(THE TASK): Check every line below for the string "computer", and copy the lines that contain it.

(MATERIAL FOR THIS TASK):
______________________________
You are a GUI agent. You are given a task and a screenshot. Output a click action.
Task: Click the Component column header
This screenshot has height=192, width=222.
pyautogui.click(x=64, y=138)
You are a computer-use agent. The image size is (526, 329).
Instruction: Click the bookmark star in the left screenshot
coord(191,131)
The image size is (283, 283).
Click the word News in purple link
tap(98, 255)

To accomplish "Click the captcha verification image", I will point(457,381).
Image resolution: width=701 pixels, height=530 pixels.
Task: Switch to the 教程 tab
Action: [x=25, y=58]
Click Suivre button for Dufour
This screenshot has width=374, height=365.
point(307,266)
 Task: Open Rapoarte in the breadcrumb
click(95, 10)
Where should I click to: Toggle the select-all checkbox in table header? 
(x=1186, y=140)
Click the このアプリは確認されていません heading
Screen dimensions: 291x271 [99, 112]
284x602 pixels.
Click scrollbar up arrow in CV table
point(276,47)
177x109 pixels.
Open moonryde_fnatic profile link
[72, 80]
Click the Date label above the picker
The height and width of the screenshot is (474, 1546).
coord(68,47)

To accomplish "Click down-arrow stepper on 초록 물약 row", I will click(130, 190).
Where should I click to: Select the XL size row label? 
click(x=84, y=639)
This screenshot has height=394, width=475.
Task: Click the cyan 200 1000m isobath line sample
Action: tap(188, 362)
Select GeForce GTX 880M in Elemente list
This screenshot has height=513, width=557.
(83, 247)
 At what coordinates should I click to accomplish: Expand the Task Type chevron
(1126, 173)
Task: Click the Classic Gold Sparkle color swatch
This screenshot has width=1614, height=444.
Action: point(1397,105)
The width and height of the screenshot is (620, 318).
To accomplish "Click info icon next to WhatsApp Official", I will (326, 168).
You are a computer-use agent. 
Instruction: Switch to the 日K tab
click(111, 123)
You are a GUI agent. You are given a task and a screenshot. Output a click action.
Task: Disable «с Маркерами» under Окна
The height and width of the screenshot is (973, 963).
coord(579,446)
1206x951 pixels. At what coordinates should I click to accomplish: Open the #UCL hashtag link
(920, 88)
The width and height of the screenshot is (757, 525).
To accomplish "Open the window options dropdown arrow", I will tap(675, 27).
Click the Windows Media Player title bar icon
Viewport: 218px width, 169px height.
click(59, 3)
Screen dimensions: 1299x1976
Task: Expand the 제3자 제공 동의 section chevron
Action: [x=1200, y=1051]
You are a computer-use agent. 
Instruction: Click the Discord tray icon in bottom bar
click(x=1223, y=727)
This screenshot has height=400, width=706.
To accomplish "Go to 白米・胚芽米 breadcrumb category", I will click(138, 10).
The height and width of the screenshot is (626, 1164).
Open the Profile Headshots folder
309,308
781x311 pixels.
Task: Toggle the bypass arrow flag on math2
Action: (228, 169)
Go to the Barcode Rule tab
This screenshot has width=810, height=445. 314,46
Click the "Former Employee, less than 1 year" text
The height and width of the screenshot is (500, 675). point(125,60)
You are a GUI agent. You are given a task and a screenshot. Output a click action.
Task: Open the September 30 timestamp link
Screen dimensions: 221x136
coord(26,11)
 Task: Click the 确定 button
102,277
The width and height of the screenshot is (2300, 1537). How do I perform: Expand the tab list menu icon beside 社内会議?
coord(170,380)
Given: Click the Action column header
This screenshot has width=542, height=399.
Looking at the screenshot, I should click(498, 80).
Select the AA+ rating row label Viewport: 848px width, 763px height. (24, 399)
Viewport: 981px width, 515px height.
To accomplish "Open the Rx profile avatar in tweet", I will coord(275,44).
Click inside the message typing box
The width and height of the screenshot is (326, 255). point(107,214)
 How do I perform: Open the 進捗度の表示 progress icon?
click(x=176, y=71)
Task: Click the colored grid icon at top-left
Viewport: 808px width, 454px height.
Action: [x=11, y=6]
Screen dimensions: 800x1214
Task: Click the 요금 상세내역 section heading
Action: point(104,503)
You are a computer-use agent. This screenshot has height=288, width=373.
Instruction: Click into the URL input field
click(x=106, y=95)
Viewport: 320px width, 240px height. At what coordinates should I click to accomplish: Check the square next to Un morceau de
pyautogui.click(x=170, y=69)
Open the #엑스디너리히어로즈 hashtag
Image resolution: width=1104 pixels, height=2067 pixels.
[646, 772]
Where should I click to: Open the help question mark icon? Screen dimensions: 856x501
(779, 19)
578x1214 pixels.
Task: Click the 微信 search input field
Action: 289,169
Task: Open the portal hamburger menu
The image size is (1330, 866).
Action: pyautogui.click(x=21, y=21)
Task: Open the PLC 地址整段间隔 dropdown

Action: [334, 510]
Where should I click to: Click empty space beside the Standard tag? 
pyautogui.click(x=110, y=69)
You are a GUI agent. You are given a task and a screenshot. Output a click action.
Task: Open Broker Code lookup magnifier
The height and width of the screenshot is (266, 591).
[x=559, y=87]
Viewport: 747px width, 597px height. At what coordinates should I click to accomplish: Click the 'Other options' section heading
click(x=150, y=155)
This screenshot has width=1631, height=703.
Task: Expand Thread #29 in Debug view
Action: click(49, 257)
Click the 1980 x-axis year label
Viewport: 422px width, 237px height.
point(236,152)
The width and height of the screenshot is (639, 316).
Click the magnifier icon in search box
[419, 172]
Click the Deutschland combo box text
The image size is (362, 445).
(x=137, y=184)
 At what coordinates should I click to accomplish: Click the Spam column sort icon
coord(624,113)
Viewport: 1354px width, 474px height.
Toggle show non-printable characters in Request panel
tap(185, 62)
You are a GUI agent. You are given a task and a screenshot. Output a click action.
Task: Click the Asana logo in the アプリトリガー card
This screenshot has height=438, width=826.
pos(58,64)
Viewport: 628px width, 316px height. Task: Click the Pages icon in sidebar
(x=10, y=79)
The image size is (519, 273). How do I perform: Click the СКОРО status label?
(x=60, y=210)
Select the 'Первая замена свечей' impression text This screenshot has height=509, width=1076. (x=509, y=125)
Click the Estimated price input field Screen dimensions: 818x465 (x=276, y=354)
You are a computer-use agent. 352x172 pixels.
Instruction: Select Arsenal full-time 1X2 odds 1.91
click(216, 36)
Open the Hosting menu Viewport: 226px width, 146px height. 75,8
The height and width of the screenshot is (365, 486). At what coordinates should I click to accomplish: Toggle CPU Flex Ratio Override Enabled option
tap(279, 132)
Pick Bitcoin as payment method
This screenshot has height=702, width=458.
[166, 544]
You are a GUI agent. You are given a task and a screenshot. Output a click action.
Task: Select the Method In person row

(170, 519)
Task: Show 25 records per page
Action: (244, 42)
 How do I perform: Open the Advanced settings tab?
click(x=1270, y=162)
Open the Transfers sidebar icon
______________________________
(TASK RESULT):
You are a computer-use agent. The image size is (526, 329).
You are a computer-use agent. 
You are a computer-use agent. 
You are a computer-use agent. This screenshot has height=288, width=373.
You are a computer-use agent. 352x172 pixels.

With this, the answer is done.